The credit rating agency Moody's Investor Services just downgraded the ratings of 15 of the world's largest banks.
Bank of America, JPMorgan Chase, Citigroup and Goldman Sachs were among them.
The AP reports:
"The ratings agency said late Thursday that the banks were downgraded because their long-term prospects for profitability and growth are shrinking.
"The ratings agency said it was especially concerned about banks with significant capital market activities during a time of increased volatility in markets."
Credit Suisse, the second largest bank Switzerland, was most severely affected, cut by three levels.
"The downgrades may force banks to post additional collateral to trading partners in derivatives deals while boosting the companies' borrowing costs," reports Bloomberg. "Moody's said when it announced the review that it was seeking to reflect the banks' reliance on fragile confidence in funding markets and increased pressures from regulation and a difficult market environment."
A full list of the affected banks is at Moody's website.
Update at 6:45 p.m.

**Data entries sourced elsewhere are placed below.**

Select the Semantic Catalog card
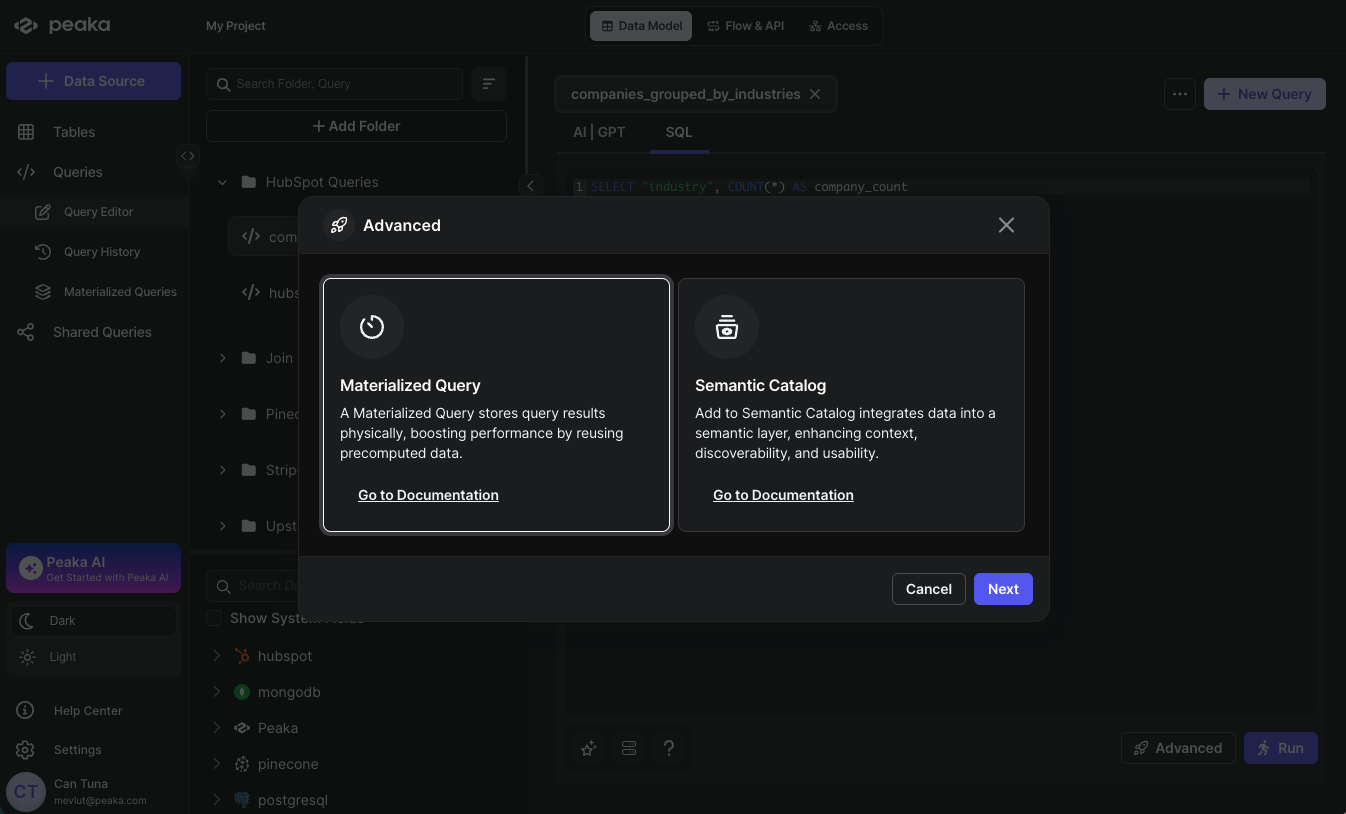(851, 404)
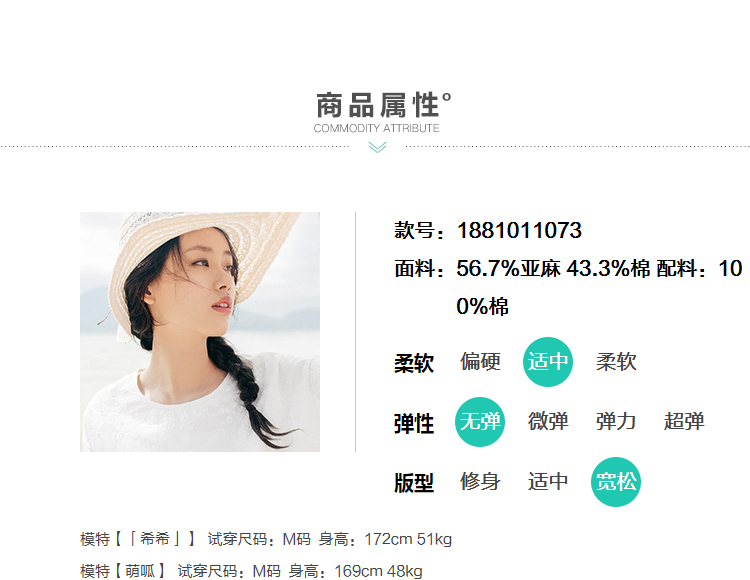Click the 版型 row label
750x580 pixels.
(x=414, y=483)
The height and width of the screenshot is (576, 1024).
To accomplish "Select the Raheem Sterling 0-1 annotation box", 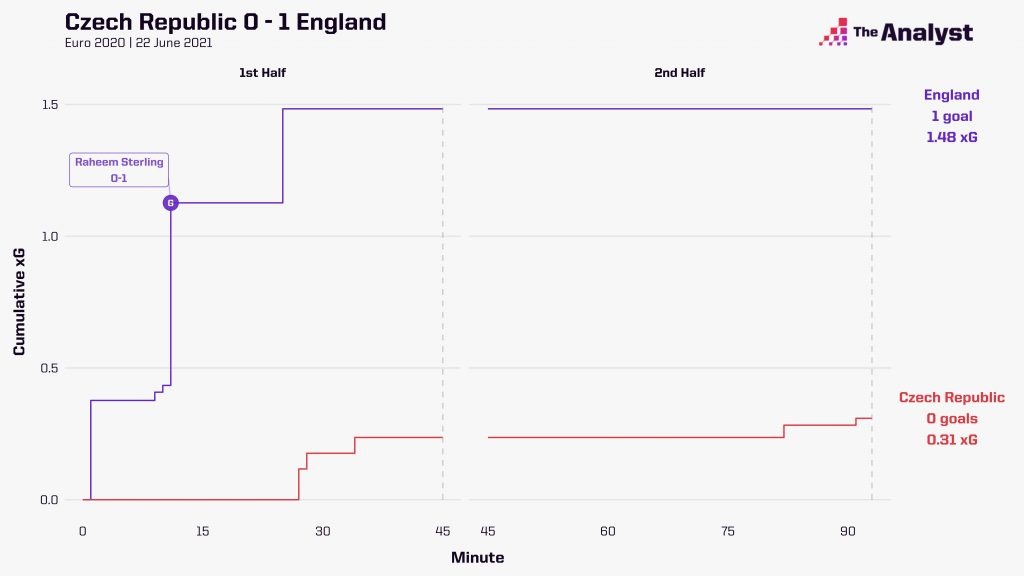I will click(119, 170).
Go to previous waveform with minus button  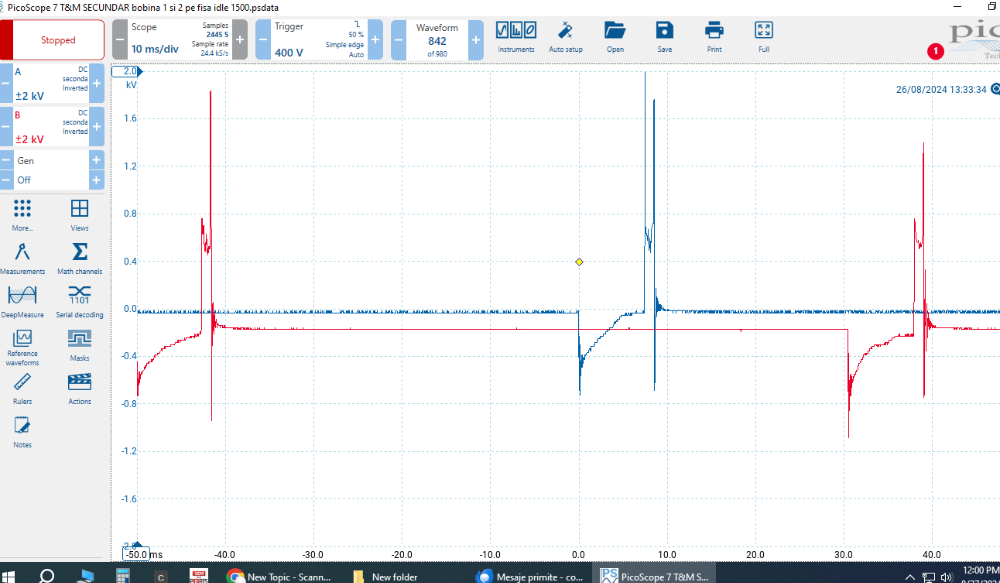(398, 40)
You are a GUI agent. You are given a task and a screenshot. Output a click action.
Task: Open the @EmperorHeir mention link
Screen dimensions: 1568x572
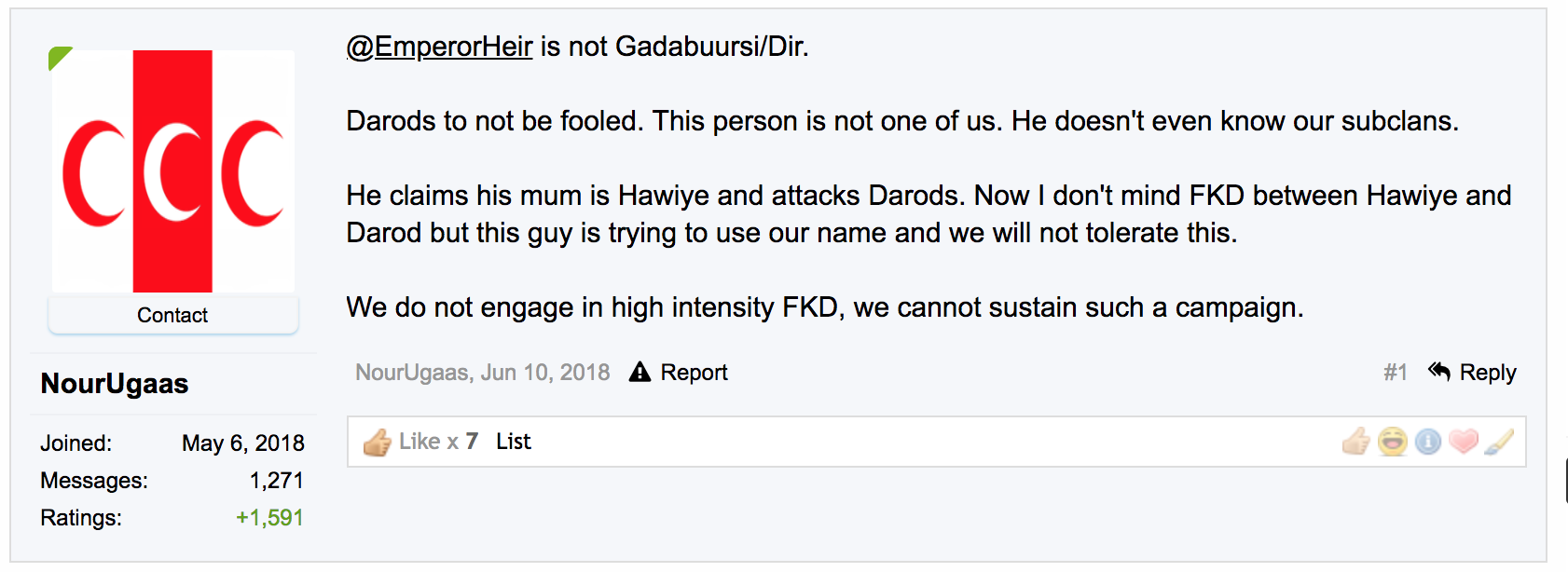click(x=439, y=47)
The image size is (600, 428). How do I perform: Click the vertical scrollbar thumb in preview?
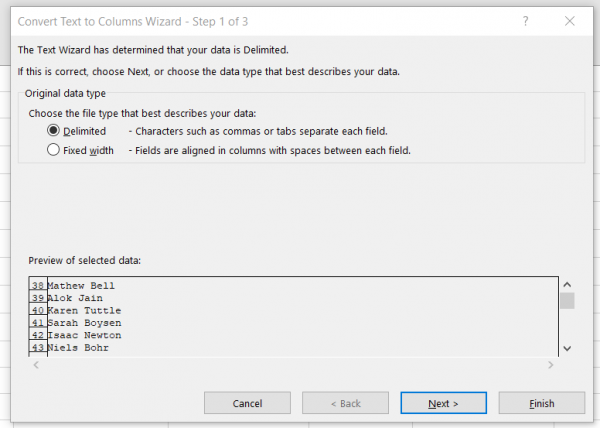(567, 301)
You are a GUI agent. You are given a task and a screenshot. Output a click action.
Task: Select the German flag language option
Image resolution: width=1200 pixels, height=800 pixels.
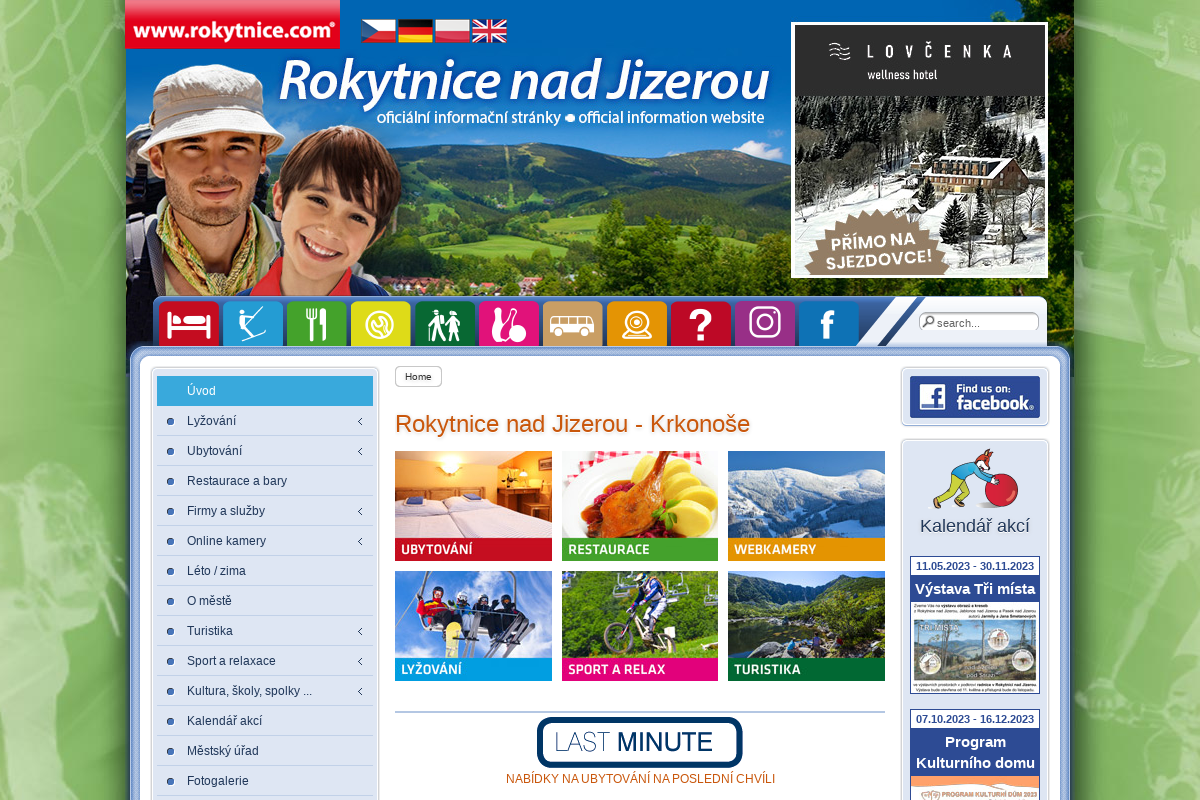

ET. Banks Stocks Jump:
The Wall Street Journal's Market Beat is already calling for a "relief rally," because "the cuts weren't as severe as previously expected."
The Journal reports:
"J.P. Morgan is up 0.8%, Bank of America is up 1.2%, Citigroup is up 0.7% and Goldman Sachs is up 0.3%.
"Remember, these downgrades are expected to raise borrowing costs, and could crimp some lucrative trading businesses at these banks."
One analyst speaking to the AP, reports that Moody's had been signaling these downgrades for a while now, so the market has already "priced in" the downgrades.